I've looked at the difference between CAL asymmetry calibration made on the ground with cosmic muons and on orbit with using CNO.
Difference between ground calibration and on-orbit calibration made in August 2008 is shown on the plot below separately for each of 10 segments along a crystal. Each histogram entry represents difference in asymmetry calibration constants for one crystal, converted to equivalent position bias in mm, using average asymmetry slope( 0.0022 per mm).
(For C&A 21 June, look at the plot below first)
Each histogram shows gaussian spread with RMS ~2.5 mm, but the first and the last segment have also substantial systematic bias ~4 mm:
The reason for this bias was the error in ground asymmetry calibration procedure, which was later fixed in the on-orbit code: the 10-bin histogram of longitudinal position (each bin corresponds to a longitudinal segment) for each crystal was filled using asymmetry value for each event as a weight.

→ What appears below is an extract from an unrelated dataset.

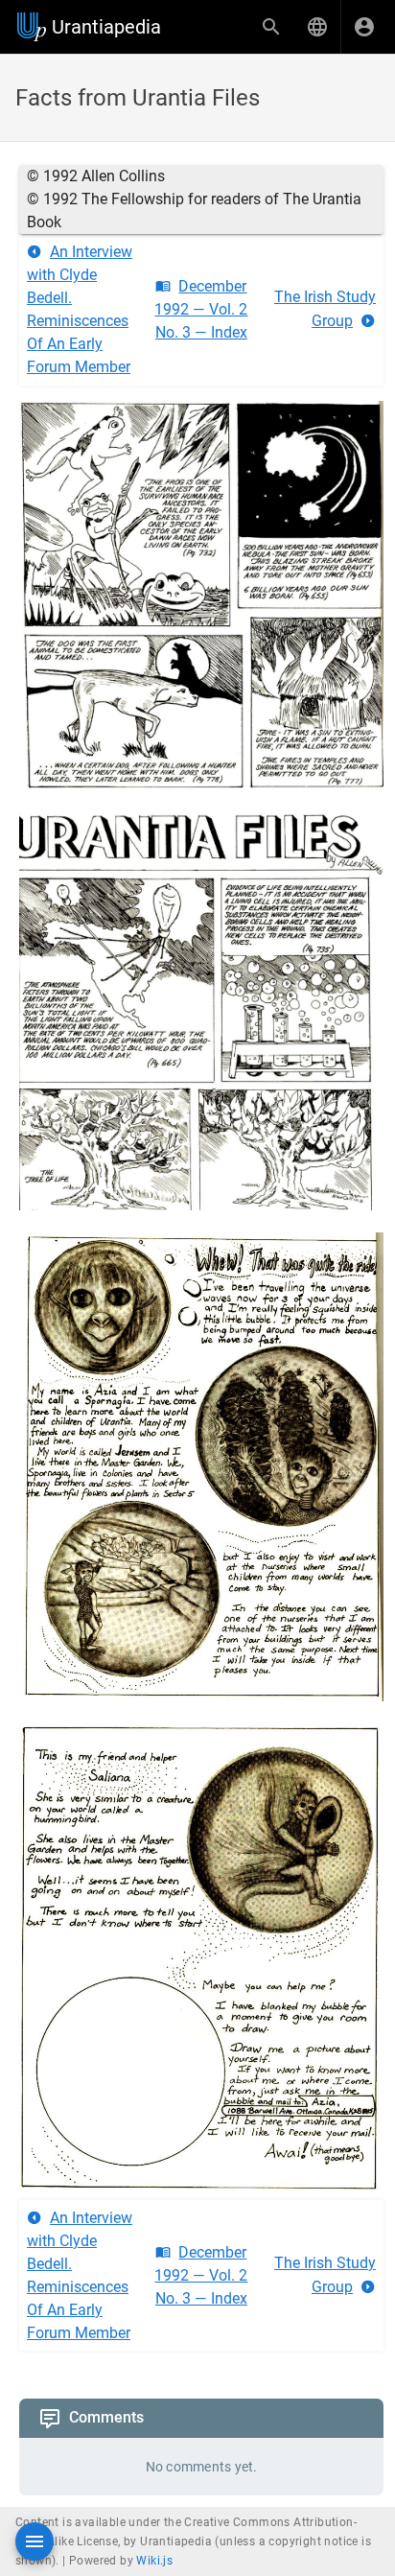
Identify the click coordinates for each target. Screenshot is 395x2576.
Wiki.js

The average value in each bin was used as a calibration constant, but it works properly only if events are uniformly distributed within a bin. This is not the case for the segments 1 and 10, because the event selection required that particle track crosses both top and bottom crystal surfaces at more then 30 mm from the crystal ends, while bin size is 27 mm. Together with angular distribution of the particle tracks this selection makes part of the segments 1 and 10 empty and thus introduces systematic bias in average coordinate of events in these segments. For on-orbit code this problem was fixed by histogramming only the difference between actual asymmetry value and average linear function with slope 0.0022 per mm - this way the systematic bias was decrease by factor of 10.
In reality the influence of this bias in ground calibration is even more significant, because for segments 0 and 11, which cannot be calibrated directly (because of spread caused by the effect of direct light) the calibration constant was linearly extrapolated from segments 1 and 10 and the bias of 4 mm become 8 mm in segments 0 and 11.
The error mentioned above was the biggest, but not the only source of systematic errors in asymmetry calibration. When I compared the calibrations based on data collected in August 2008 and in October 2009, the difference shows systematic behaviour with position along the crystal:
(C&A 21 June please look at the following section second)
This effect looks smaller than effect of the error in ground calibration procedure, but it affects all crystals. The change of asymmetry slope demonstrate substantial variations from crystal to crystal, but strongly correlated with the time drift of energy scale
for trhe same crystal, as shown on the following plot:
This correlation suggests that the drop of light yield is caused by increase of light absorption in the crystal due to radiation damage. In the crystal most sensitive to the radiation damage the systematic bias in longitudinal position is ~3 mm per segment.The evolution of asymmetry calibration in this crystal during first 1 year is shown on the following plot:
Each curve corresponds to period of 6 Ms (~2 month)
Conclusion is folowing:
- we can't use one calibration file for while 2 -year period, we have to update it every 2-3 month.
- 6 files were generated for the period august 2008 - october 2009
- we really need to generate asymmetry calibration for the period starting from October 16 2009 (since this date GCR files become empty due to software bug)
- no problems for earth limb data reprocessing - we can use August 2008 calibration file.